Dan McClellan has become one of my favorite critical Bible scholars. The dubious honor of being my favorite critical scholar has always been Bart Ehrman, but in recent years I’ve also come to appreciate Dan’s contributions. I really enjoy listening to Dan’s interesting opinions, since I discovered his YouTube channel. That said, I found a lot of information from Dan’s videos, concerning contradictions between Jesus’ birth narratives in Matthew and Luke, so I decided I’d use them in my current study on Matthew’s Gospel narrative, as objections to what I’ve claimed, and add information that may be helpful to reply to such objections as Dan has claimed on his channel.
Are there “contradictions” in the Bible? If I use Collins Definitions, an online source, then, yes, there are many “contradictions” in the Bible, because all that needs to occur for a “contradiction” to exist between texts is an inconsistency, or something that is simply different from one account to the other, when they speak of the same event. In other words, contradictions are not necessarily opposing events, where one must be true and the other false. Some are that, but many others simply mean, according to this dictionary, that there is some confusion between accounts and more data is needed to clear up what’s claimed by the two or more authors in question.
If we can receive the above as accurate, then the easiest one is able to do to show agreement between the texts is to offer a possible explanation, where a possibility is mere conjecture. There simply isn’t enough information to offer flawless agreement, because all one has is one witness, and the Bible demands two or more to establish the thing as indisputable fact (Deuteronomy 19:15; cp. 17:6). For example, of the two birth accounts, only Matthew mentions Herod wanting to kill Jesus. We can believe this is so, but it can’t be proved by Luke. It can be raised to plausible and even probable through historical accounts found in Josephus’ Antiquities of the Jews, but it will never be established as an absolute historical fact without it being verified by Luke. Therefore, faith, not the best logical or reasonable explanation about the text, is needed, if we are to receive the single mentions as truth. One can say something similar about the other single mentions in Jesus’ birth narratives, with varying degrees of help from ancient history and “possible” verification in Luke, and vice versa in Matthew verifying Luke.
Nothing, however, is one sided. Dan also has his problems with the text. For lack of a better word, I believe Dan shows himself to be a bit more over confident about his position than is warranted. Perhaps, I’m totally wrong about this. After all, I am not a scholar of the Bible and religion, not by any stretch of the imagination. Perhaps I merely think I see unwarranted overconfidence from time to time in his analysis of the problems in the texts. In which case, the reader may have the fun of pointing out my error in a comment. I’ve come to enjoy feedback, helpful or not, true or false, supporting or otherwise. I didn’t use to, but I’ve grown to value it all.

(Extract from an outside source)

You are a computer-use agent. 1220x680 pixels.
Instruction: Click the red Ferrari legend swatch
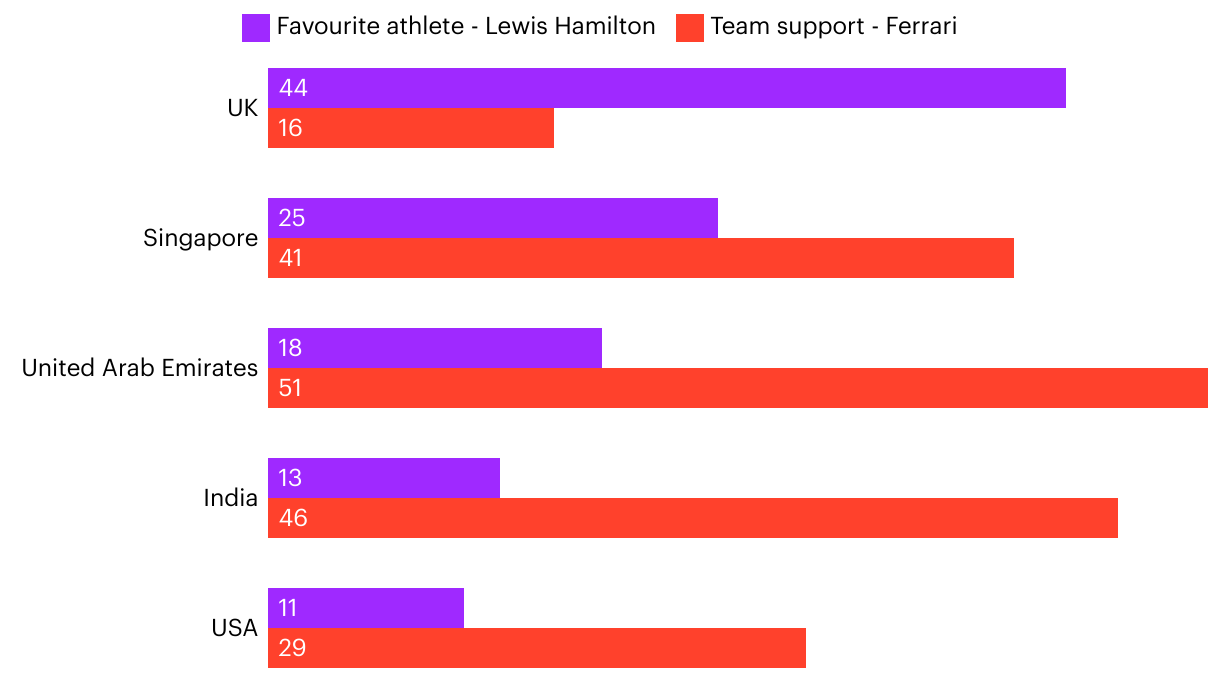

Finally, let me point out that I don’t believe the average believer and reader of the Bible uses the text dishonestly (Dan accuses us of this), nor do I believe this is so for either skeptics or critical scholarship. Of course, any one of us could act deliberately with dishonest information in an effort to undermine the foundation of another’s worldview, but I believe this would be the exception, not the rule for most scholars and Bible believers. All of us accept and reject data according to our respective worldviews, and this is often done without thinking. In other words, it isn’t always deliberate. It’s like traveling from point ‘a’ to point ‘b’ by foot. The objective is to get from point ‘a’ to point ‘b’ and putting one foot in front of the other is almost always automatic, without giving the “next step” a second thought. That’s the way worldviews are with respect to thinking; it’s almost always automatic, which is why I value the opinions of critical scholarship. They make me think about that “next step” so that I’m not always taking my worldview for granted.